Excerpted text:
— begin —

Received-SPF: pass (google.com: domain of linux-kernel-owner@vger.kernel.org designates 2620:137:e000::1:20 as permitted sender) client-ip=2620:137:e000::1:20;
From:   Niklas Schnelle <schnelle@linux.ibm.com>
To:     Matthew Rosato <mjrosato@linux.ibm.com>, iommu@lists.linux.dev,
        Joerg Roedel <joro@8bytes.org>, Will Deacon <will@kernel.org>,
        Robin Murphy <robin.murphy@arm.com>,
        Jason Gunthorpe <jgg@nvidia.com>
Cc:     Gerd Bayer <gbayer@linux.ibm.com>,
        Pierre Morel <pmorel@linux.ibm.com>,
        linux-s390@vger.kernel.org, borntraeger@linux.ibm.com,
        hca@linux.ibm.com, gor@linux.ibm.com,
        gerald.schaefer@linux.ibm.com, agordeev@linux.ibm.com,
        svens@linux.ibm.com, linux-kernel@vger.kernel.org,
        Wenjia Zhang <wenjia@linux.ibm.com>,
        Julian Ruess <julianr@linux.ibm.com>
Subject: [RFC 4/6] iommu/dma: Prepare for multiple flush queue implementations
Date:   Wed, 19 Oct 2022 16:44:33 +0200
Message-Id: <20221019144435.369902-5-schnelle@linux.ibm.com>
In-Reply-To: <20221019144435.369902-1-schnelle@linux.ibm.com>
References: <20221019144435.369902-1-schnelle@linux.ibm.com>
MIME-Version: 1.0
Content-Transfer-Encoding: 8bit
Precedence: bulk

The dma-iommu currently only supports a per CPU, highly parallelized
flush queue that depends on relatively cheap global flushes. Especially
in virtualized environments these assumptions may not hold true which in
the past lead to the need to resort to strict mode. Instead prepare the
dma-iommu code for alternative flushing schemes that optimize for
different needs.

Signed-off-by: Niklas Schnelle <schnelle@linux.ibm.com>
---
 drivers/iommu/dma-iommu.c | 164 ++++++++++++++++++++++----------------
 1 file changed, 97 insertions(+), 67 deletions(-)

diff --git a/drivers/iommu/dma-iommu.c b/drivers/iommu/dma-iommu.c
index 9297b741f5e8..77d969f5aad7 100644
--- a/drivers/iommu/dma-iommu.c
+++ b/drivers/iommu/dma-iommu.c
@@ -44,12 +44,13 @@ enum iommu_dma_cookie_type {
 
 struct iommu_dma_cookie {
 	enum iommu_dma_cookie_type	type;
+
 	union {
 		/* Full allocator for IOMMU_DMA_IOVA_COOKIE */
 		struct {
-			struct iova_domain	iovad;
-
-			struct iova_fq __percpu *fq;	/* Flush queue */
+			struct iova_domain		iovad;
+			/* Flush queue */
+			struct iova_percpu __percpu *percpu_fq;
 			/* Number of TLB flushes that have been started */
 			atomic64_t		fq_flush_start_cnt;
 			/* Number of TLB flushes that have been finished */
@@ -83,13 +84,13 @@ static int __init iommu_dma_forcedac_setup(char *str)

— end —

What this exercise asks:
a – Write out the part of the patch message from "Signed-off-by: Niklas Schnelle" through "insertions(+), 67 deletions(-)".
b – Answer these questions from the patch message:
(i) What kind of global flushes does the current per CPU flush queue depend on?
(ii) Which file does the patch change?
(iii) How many insertions and how many deletions does the patch make?

Dataset excerpt:
— begin —

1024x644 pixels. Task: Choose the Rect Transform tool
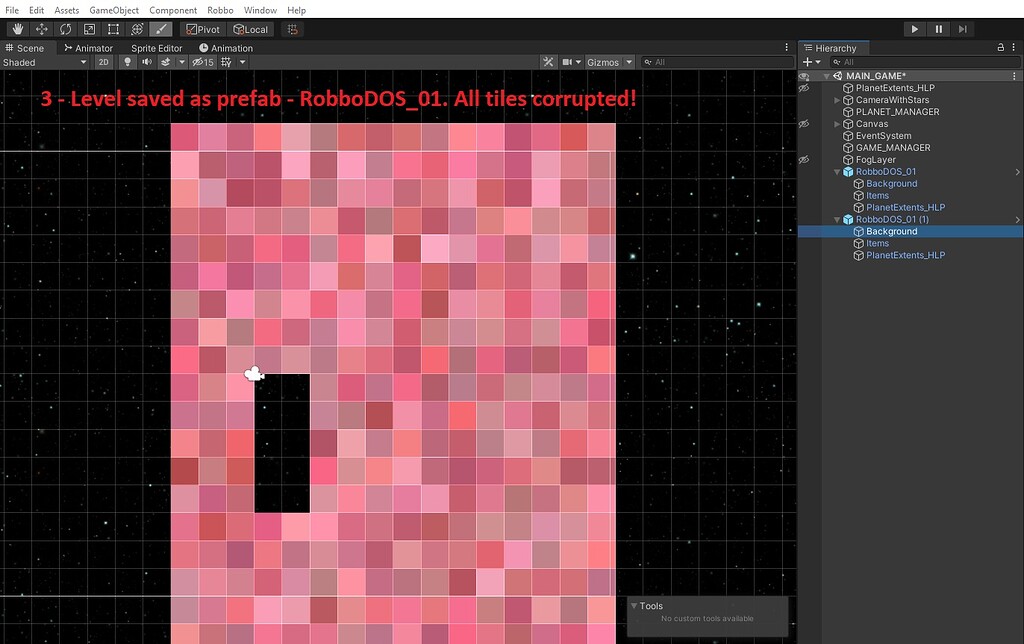click(x=113, y=28)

— end —

Completed exercise:
a –
Signed-off-by: Niklas Schnelle <schnelle@linux.ibm.com>
---
 drivers/iommu/dma-iommu.c | 164 ++++++++++++++++++++++----------------
 1 file changed, 97 insertions(+), 67 deletions(-)

b –
(i) Relatively cheap global flushes.
(ii) drivers/iommu/dma-iommu.c
(iii) 97 insertions and 67 deletions.